[Stored data entries]
'''

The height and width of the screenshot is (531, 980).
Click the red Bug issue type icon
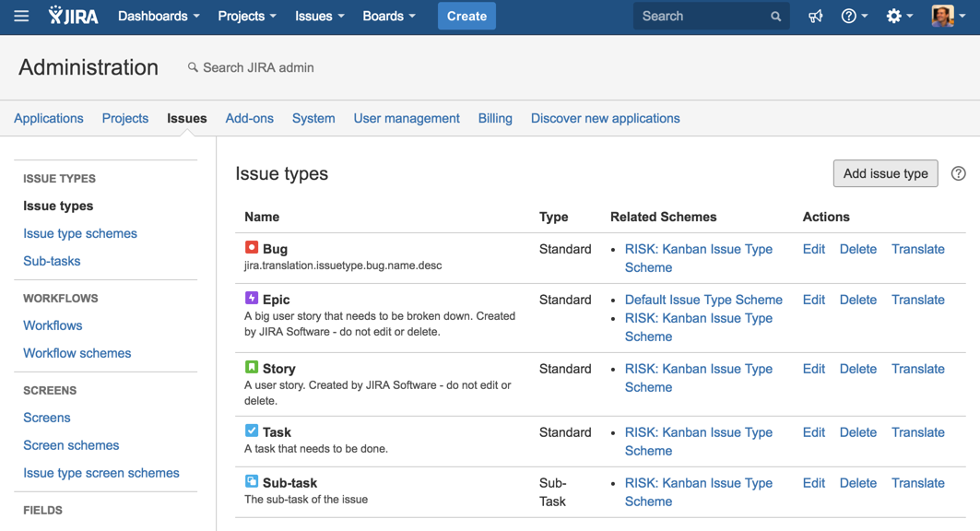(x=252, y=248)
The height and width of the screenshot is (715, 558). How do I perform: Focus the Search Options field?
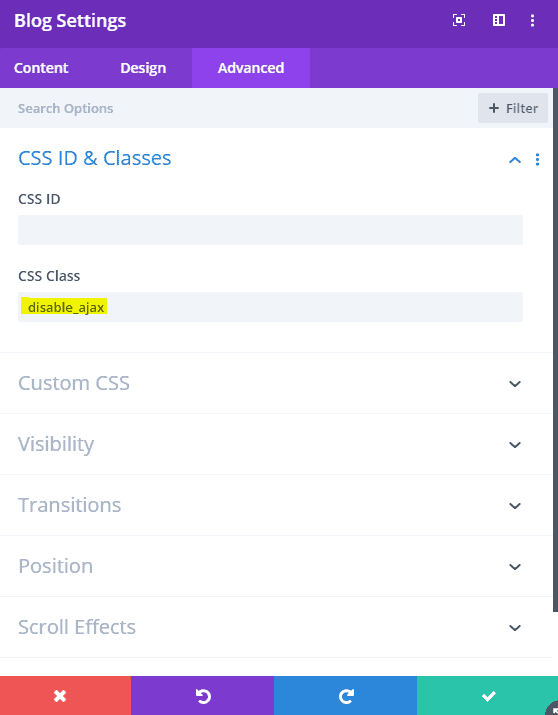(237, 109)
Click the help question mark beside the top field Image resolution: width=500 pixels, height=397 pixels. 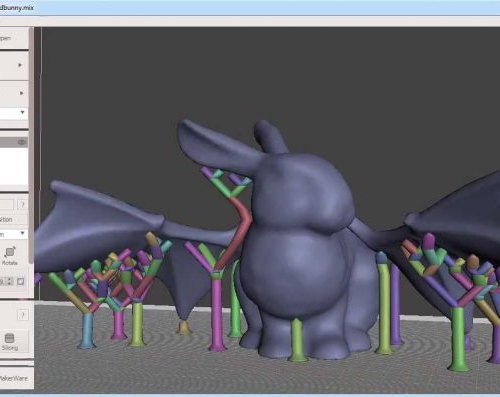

'''
'''

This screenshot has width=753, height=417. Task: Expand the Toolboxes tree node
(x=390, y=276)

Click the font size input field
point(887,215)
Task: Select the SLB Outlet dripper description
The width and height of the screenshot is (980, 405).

'''
'''

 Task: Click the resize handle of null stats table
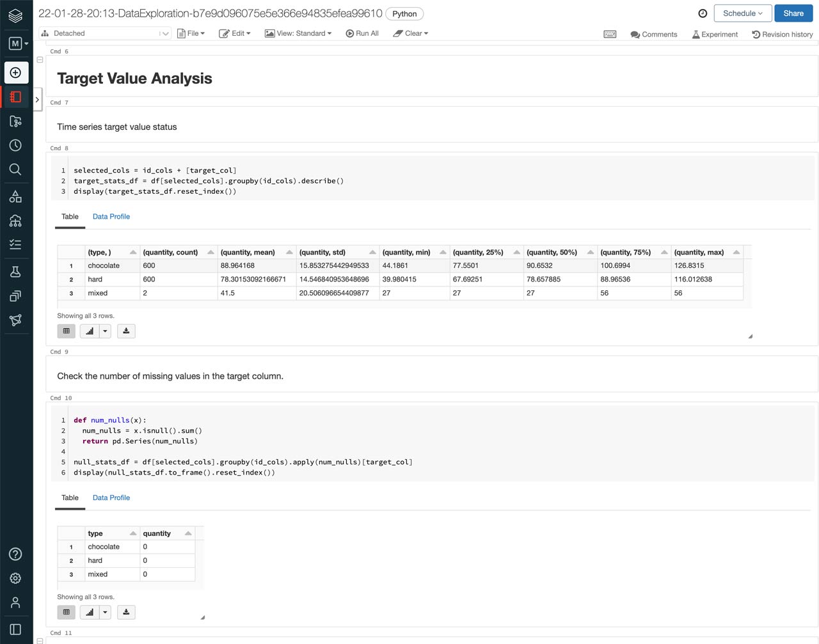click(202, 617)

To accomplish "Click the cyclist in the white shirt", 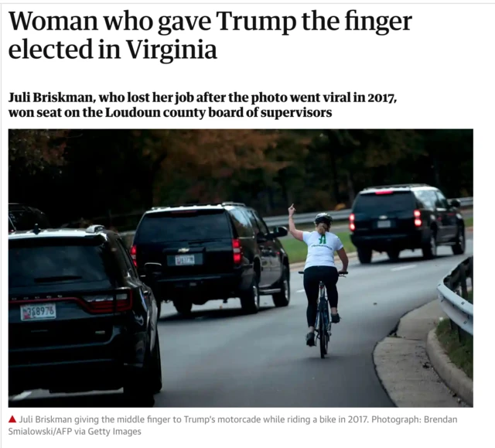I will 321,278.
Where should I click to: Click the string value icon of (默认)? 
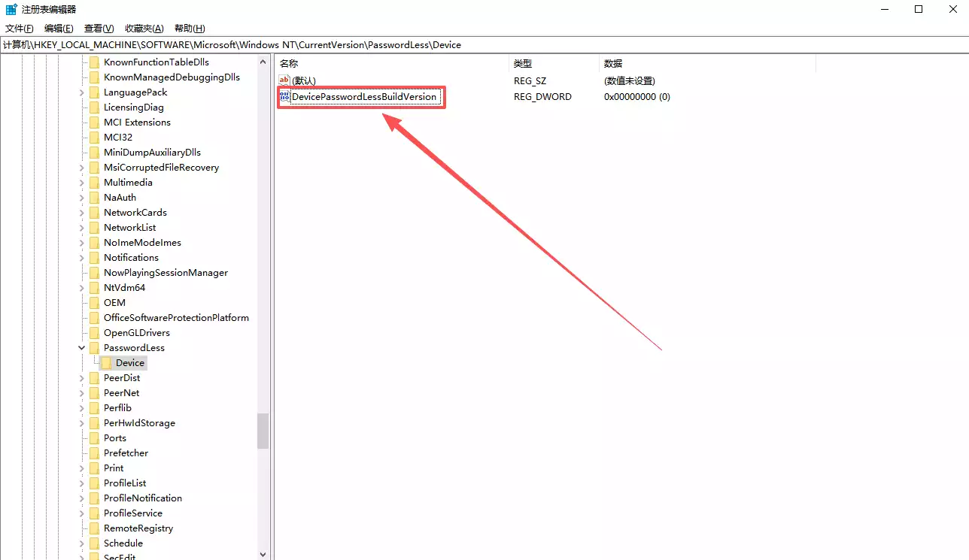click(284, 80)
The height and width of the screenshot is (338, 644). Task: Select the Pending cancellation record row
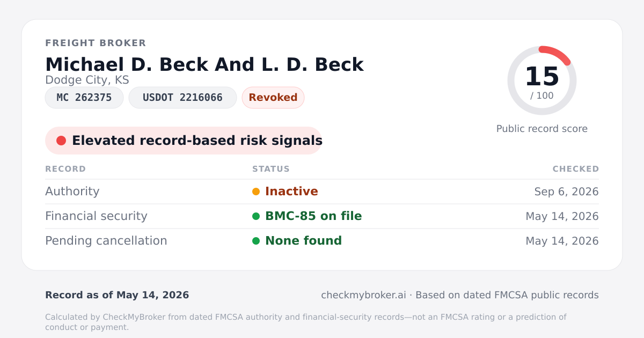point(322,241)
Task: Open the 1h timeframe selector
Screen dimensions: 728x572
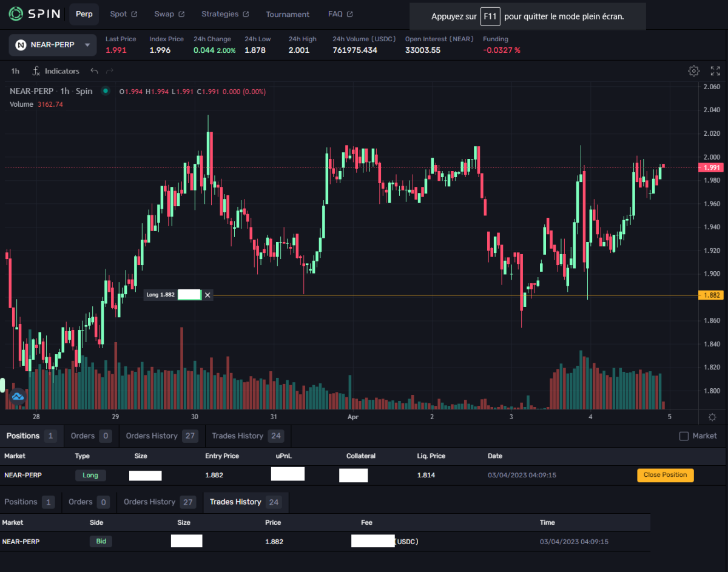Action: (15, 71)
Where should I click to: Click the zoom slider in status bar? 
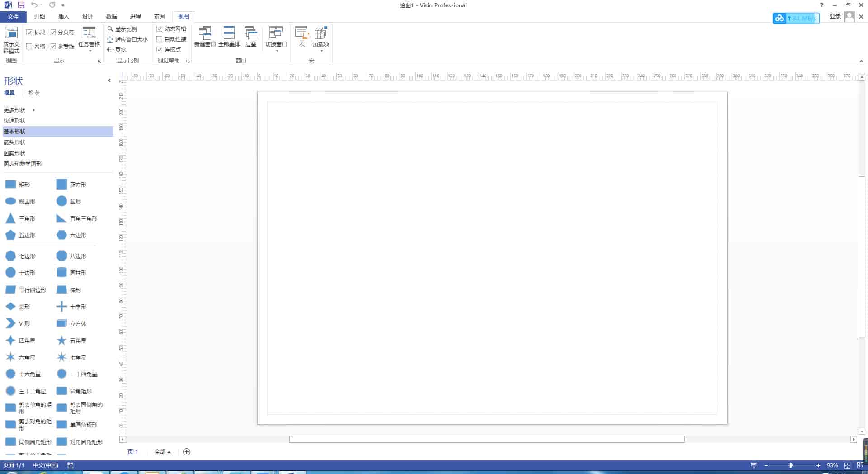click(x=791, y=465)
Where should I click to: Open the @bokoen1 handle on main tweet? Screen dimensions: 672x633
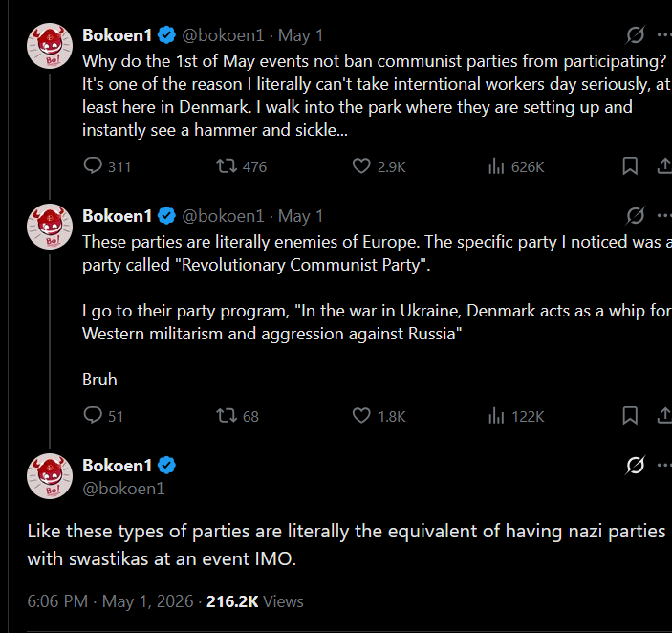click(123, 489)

'''

▸ Task instructions
Taking the line with "This screenshot has" as the first and the line with "The width and" as the last, retype that stretch of the data above exactly, with no other lines.

▸ Solution to the problem
This screenshot has width=753, height=417. Task: Expand the Toolboxes tree node
(x=390, y=276)

Click the font size input field
point(887,215)
Task: Select the SLB Outlet dripper description
The width and height of the screenshot is (980, 405).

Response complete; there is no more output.